Après ces mots de Wang Qiang, Ma Xiaoshuai, à l'autre bout du fil, resta silencieux. Après un long moment, il finit par dire
: «
Je n'y peux rien. Votre subordonné est vraiment trop aveugle.
»
« Vu notre relation, est-il vraiment nécessaire de prendre les choses aussi mal ? Tu n'as même pas prévenu ton frère ! » s'exclama Wang Qiang, insatisfait.
« Ce n’est pas que je ne voulais pas vous informer, mais il fallait procéder ainsi. Savez-vous qui a braqué une arme sur Liu Heng à cause de cela ? » dit Ma Xiaoshuai avec un sourire ironique.
« Qui ? Ce ne peut pas être vous, n'est-ce pas ? » demanda Wang Qiang.
« Si c’était moi, ce serait facile ; je suis notre chef », a déclaré Ma Xiaoshuai.
« Xu Lei ! Nom de Dieu ! Qui ce gamin de Liu Heng a-t-il bien pu offenser ? C'est arrivé si soudainement, je n'ai même pas encore eu le temps de mener une enquête approfondie. J'ai seulement entendu dire qu'il s'était saoulé au barbecue et qu'il avait forcé des filles à boire. » Wang Qiang prit une profonde inspiration en entendant cela, puis ne put s'empêcher de jurer.

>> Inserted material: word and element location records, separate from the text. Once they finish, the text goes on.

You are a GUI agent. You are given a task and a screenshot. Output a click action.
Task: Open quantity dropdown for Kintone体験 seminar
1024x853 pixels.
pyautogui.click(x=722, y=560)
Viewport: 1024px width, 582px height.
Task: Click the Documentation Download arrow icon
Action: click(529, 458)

« Hé, Qiang le Chauve, tu sais à quel point notre chef est puissant. Tu crois vraiment que quelques voyous qui forcent quelques filles à boire suffiraient à ce que notre chef pointe personnellement un pistolet sur la tête de Liu Heng ? » demanda Ma Xiaoshuai en pinçant les lèvres.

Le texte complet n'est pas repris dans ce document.